Website load time means a lot of things to your website. It determines your conversion rate, your traffic, and whether someone will stick around to learn more about your company.
Consumers these days lack the patience to wait for a site to load for up to 10 seconds. They may assume that if your website isn’t loading, it might be broken. Or they may simply be ready to move on.
How long is too long?
The standard load time for an average website is roughly 5 seconds, according to Pingdom. Some sites take way too long, with the average consumer unwilling to wait, especially if they’re on a mobile device. Anything longer than this is risky.
The ideal load time is 1-2 seconds, even though three seconds would do just fine.
Companies like Amazon have discovered that even a one second delay can cause a drop in conversations.
What is the ideal load time?
Unless your site is the sole trusted provider of information in a certain niche, you may want to stop everything you are doing, just to make sure that your load speed is three seconds or less. Actually, this study says that the average internet user will only tolerate a two-second wait.
There is a little reprieve, though. Web users will stay longer if there is some form of feedback. Showing the loading bar that lets them know how far their page is from loading to completion could keep them on the page.
The numbers
If it takes a site 3 seconds to load, it will suffer a 50% increase in bounce rate, 22% reduction in viewership, and 22% fewer conversions as compared to one that loads in 1 second.

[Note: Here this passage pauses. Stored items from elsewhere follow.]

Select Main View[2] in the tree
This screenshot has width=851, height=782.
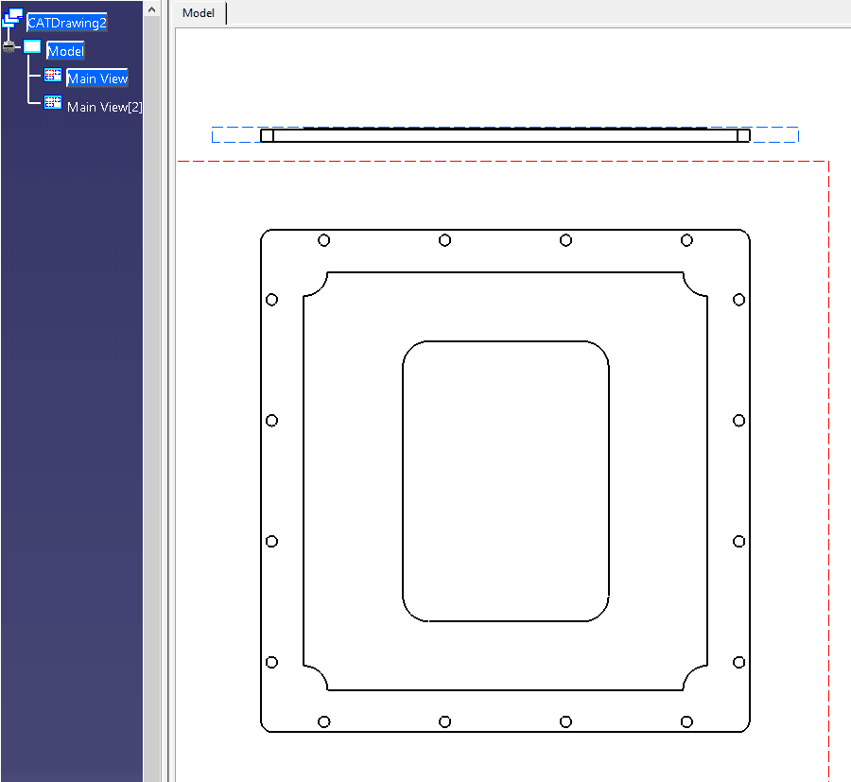tap(104, 107)
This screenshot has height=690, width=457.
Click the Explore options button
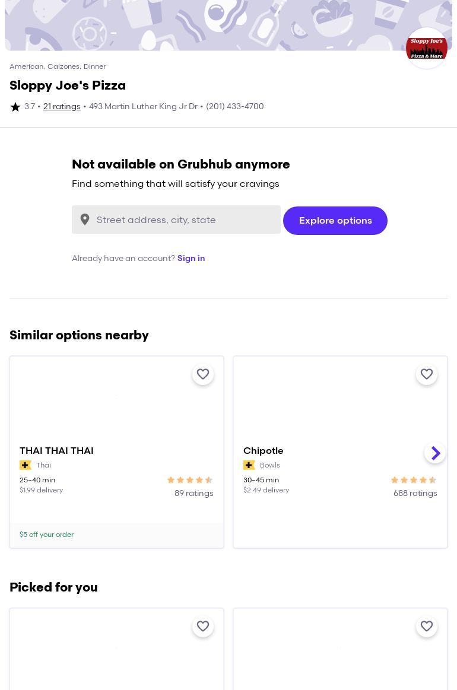335,221
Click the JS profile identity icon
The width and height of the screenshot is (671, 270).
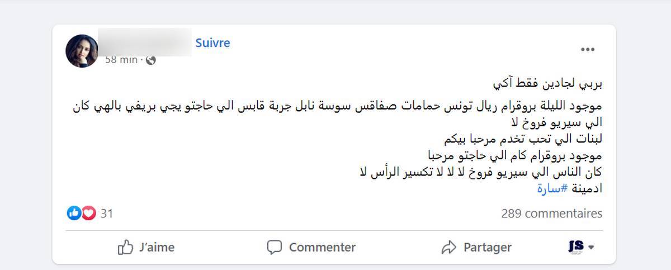tap(576, 247)
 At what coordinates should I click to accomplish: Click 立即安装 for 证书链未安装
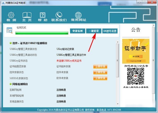click(100, 67)
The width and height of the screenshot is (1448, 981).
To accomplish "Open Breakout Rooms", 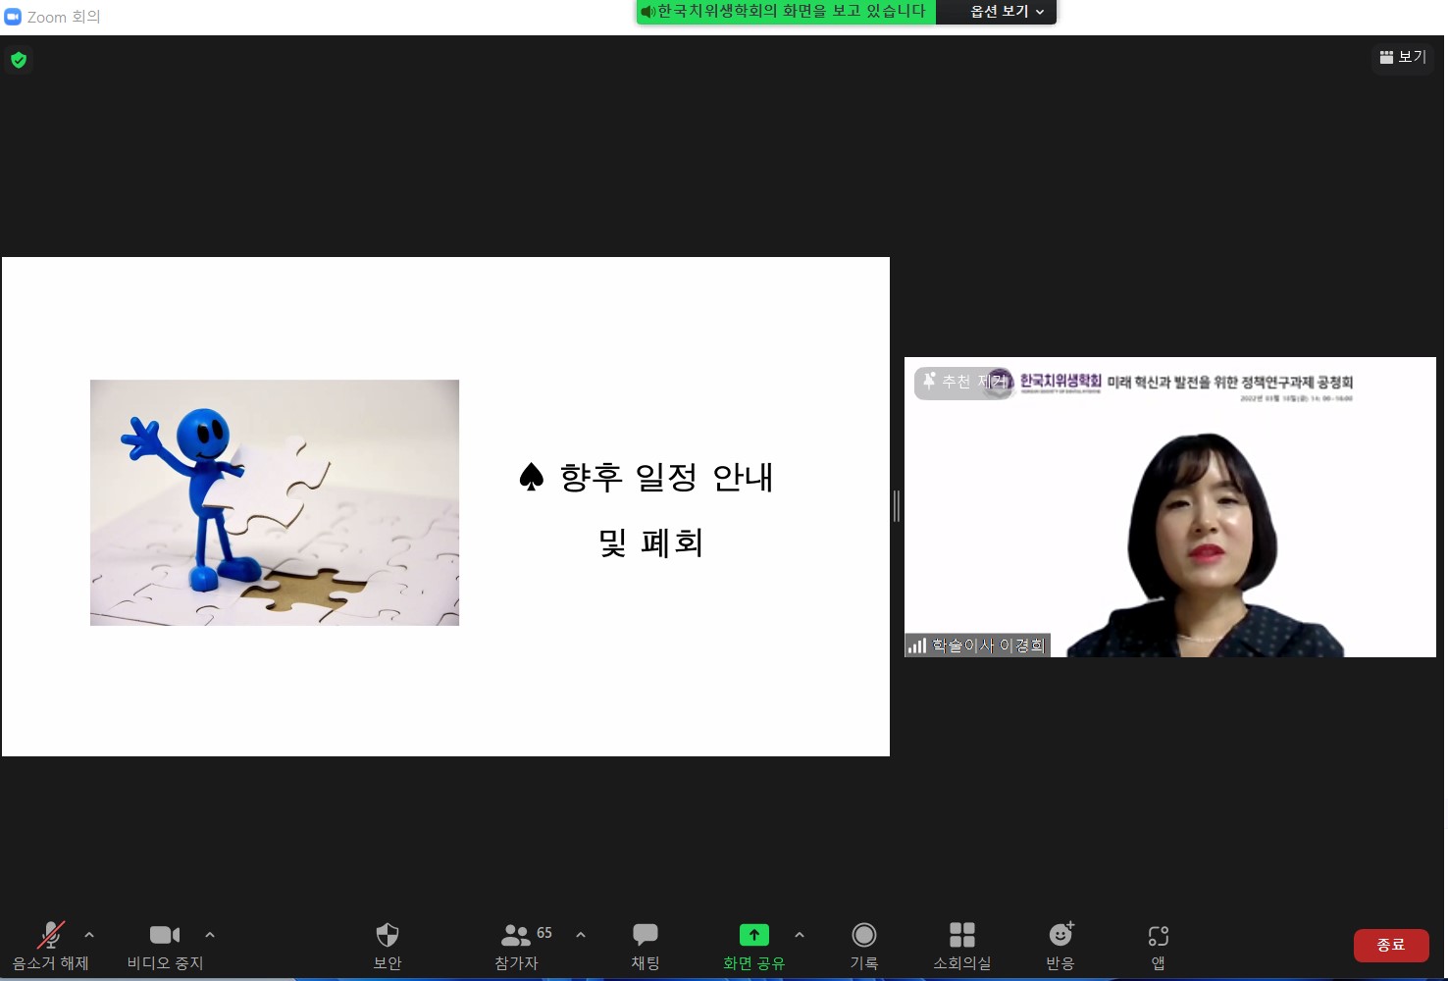I will (x=961, y=946).
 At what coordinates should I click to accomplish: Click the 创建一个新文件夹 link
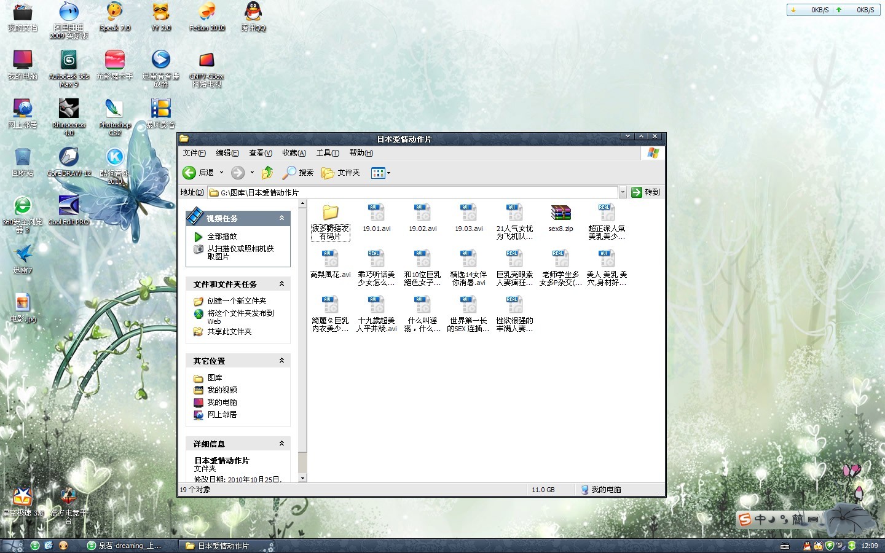pos(237,301)
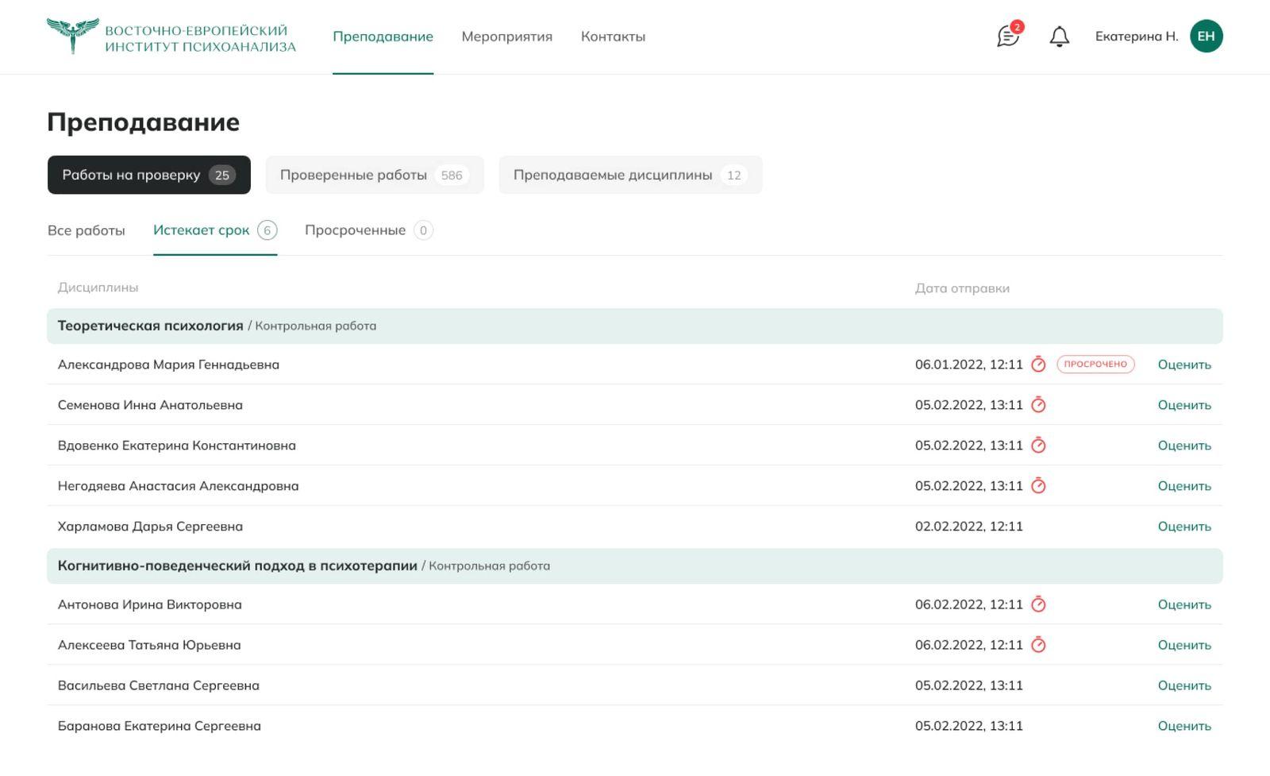1270x776 pixels.
Task: Open the EH user avatar
Action: point(1206,37)
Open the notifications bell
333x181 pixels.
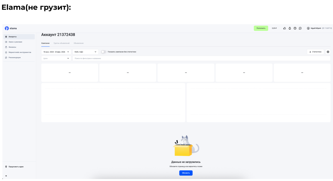[x=290, y=28]
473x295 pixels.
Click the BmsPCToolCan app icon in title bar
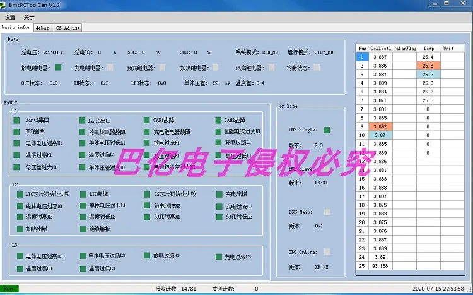[x=4, y=4]
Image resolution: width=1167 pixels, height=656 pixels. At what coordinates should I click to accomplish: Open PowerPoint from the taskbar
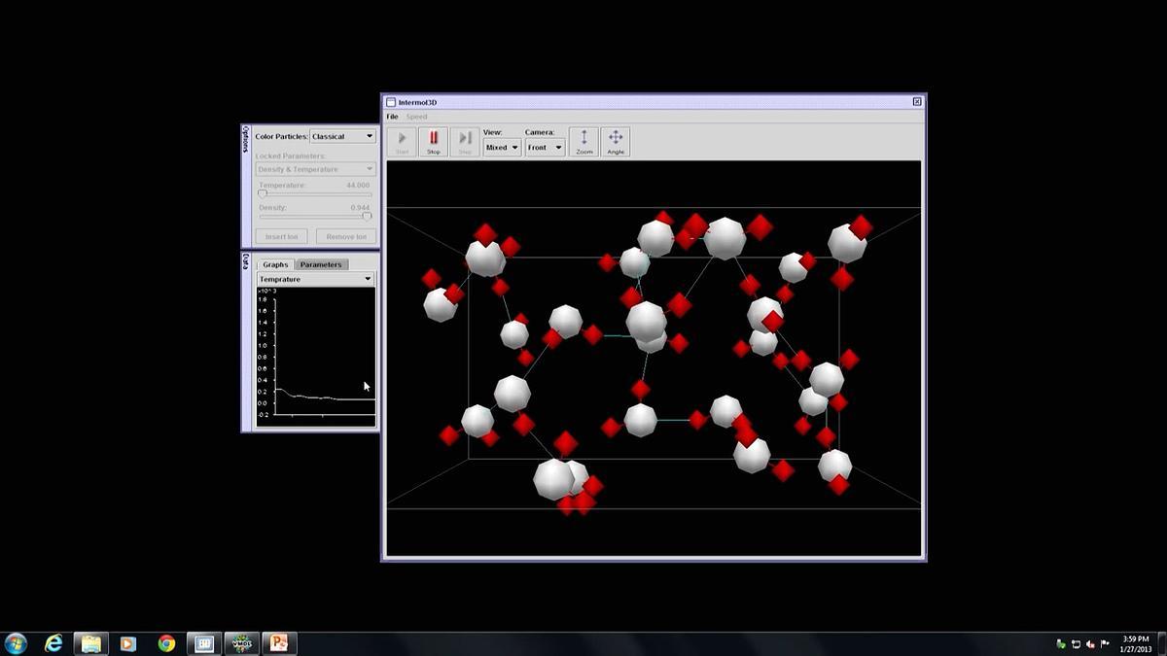click(x=279, y=643)
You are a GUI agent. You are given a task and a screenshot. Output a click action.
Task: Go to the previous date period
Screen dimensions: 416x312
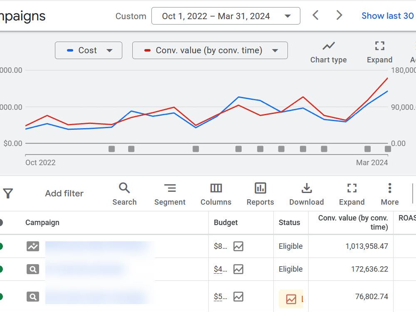315,15
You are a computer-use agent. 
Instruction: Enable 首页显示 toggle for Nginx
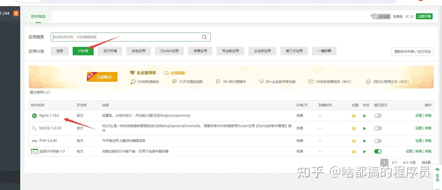[x=378, y=116]
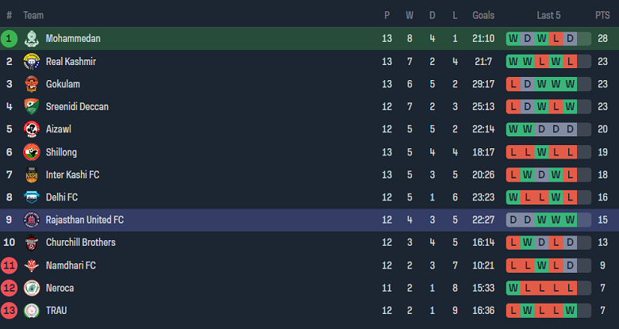The image size is (619, 329).
Task: Click the Real Kashmir team logo
Action: [32, 61]
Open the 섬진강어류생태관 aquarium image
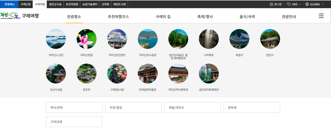The width and height of the screenshot is (331, 131). 209,73
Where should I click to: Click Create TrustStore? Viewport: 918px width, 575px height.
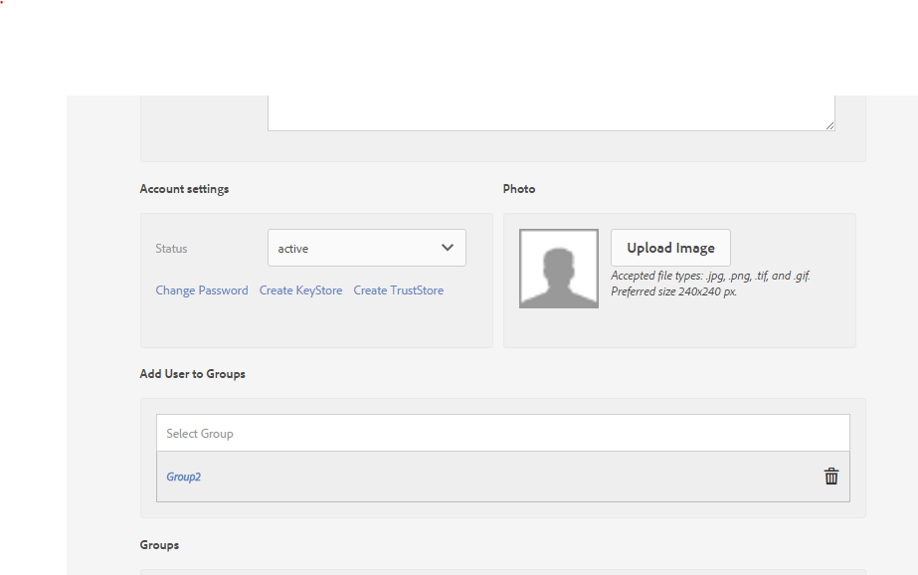coord(398,289)
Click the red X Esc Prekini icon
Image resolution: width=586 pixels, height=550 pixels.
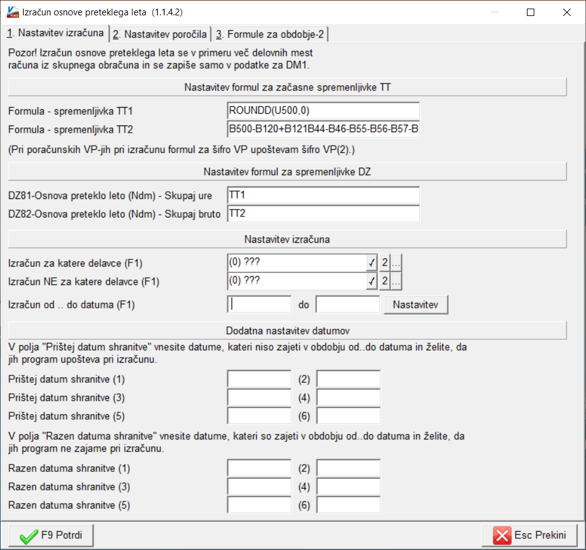[502, 536]
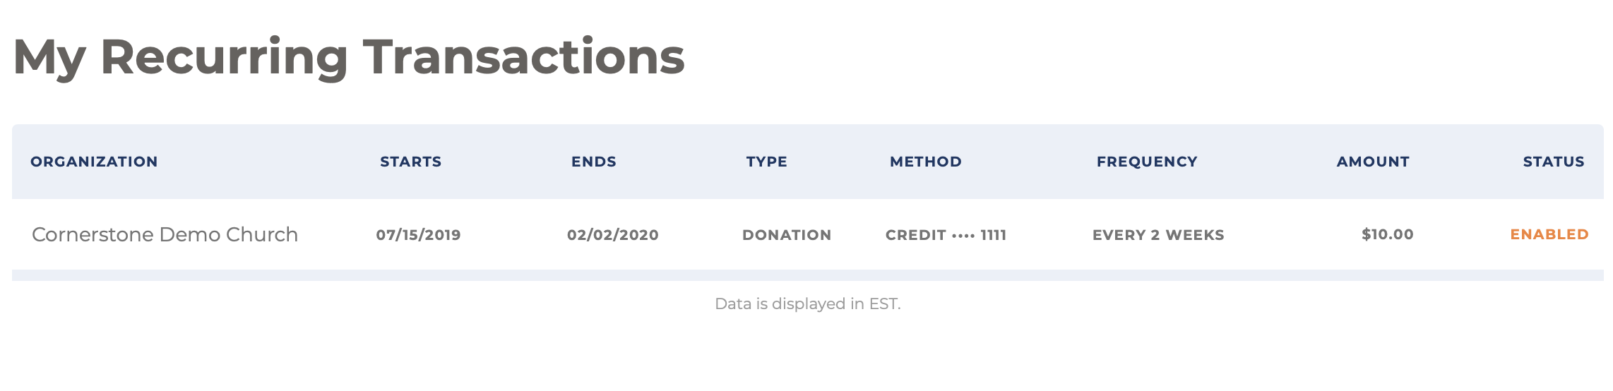Click the word Transactions in the title
The height and width of the screenshot is (391, 1613).
pyautogui.click(x=523, y=56)
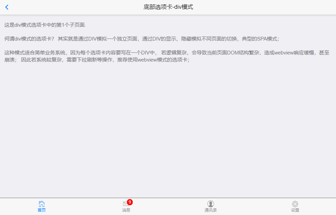Click the sentence 这是div模式选项卡中的第1个子页面
The image size is (336, 215).
tap(45, 25)
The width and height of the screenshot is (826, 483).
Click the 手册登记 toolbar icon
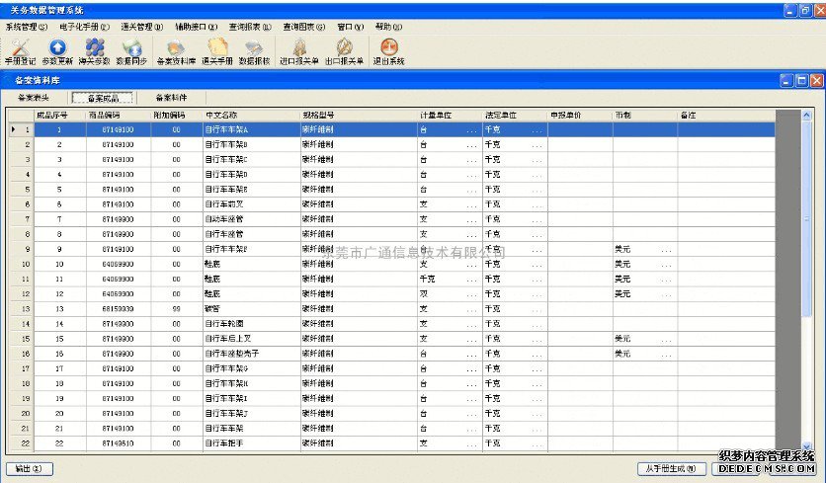[x=20, y=50]
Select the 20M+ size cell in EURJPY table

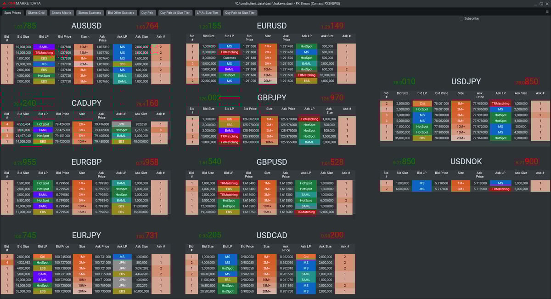tap(82, 291)
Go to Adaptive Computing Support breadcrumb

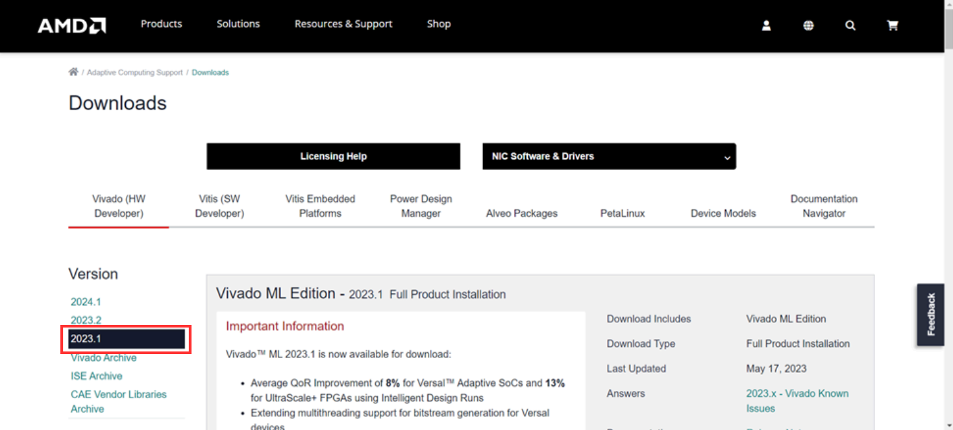click(135, 73)
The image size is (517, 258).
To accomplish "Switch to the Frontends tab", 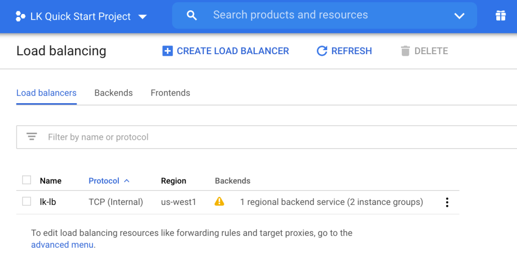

It gets worse for a 5-second wait. The bounce rate increases by 105%, 35% fewer page viewerships, and the conversion rate reduces by 38%. That means a significant loss of income when compared to a fast-loading page.
8% of users queried said that they will abandon a page and purchase for slow responsiveness. There is some good news here; improving your load time by 4 seconds reduces the rate of abandonment by up to 25%. Small changes can make all the difference.
This begs the key question: What can be done to prevent slow loading? Here are some of our suggestions.
Use server caching
Compressing and caching files, especially large images, will enable the page to load faster, with highly utilized files being stored locally. Compression makes the files smaller, while caching stores them temporarily on a user’s computer, which means they can load almost instantly. Many WordPress plugins, such as Cloudflare, exist to help with this, and they are easy to customize.
Optimize your images
You can select the “Save for Web” in Photoshop to reduce the size of an image drastically. It will remain crisp even after the reduction.
Use the cloud to host your static files
It will take less space, and if you save them without cookies, they will be retrieved even faster. Images, CSS files, and Java scripts do not need cookies. Examples include Amazon Web Services or Microsoft Azure.
Check your Google page speed
Using Google’s page speed tool (or Pingdom) will give you a clue as to how Google views your website, giving you important insight into what to change first. Improving your pageload speed may also help with search optimization.
Example of a website speed test.
Change your webhost
A web host is a game changer. If you started with Bluehost, GoDaddy, Hostgator and other low budget hosts, you might want to switch to more prominent web hosts. SingleHop, WP Engine, and Flywheel are more in the league of sites with heavy traffic.
Neglect mobile at your own risk
Are you ignoring mobile loading speed? Big mistake, considering the number of smartphone users accessing the internet on their mobile devices. As you work on the desktop and laptops, you may want to sure that mobile is sorted too.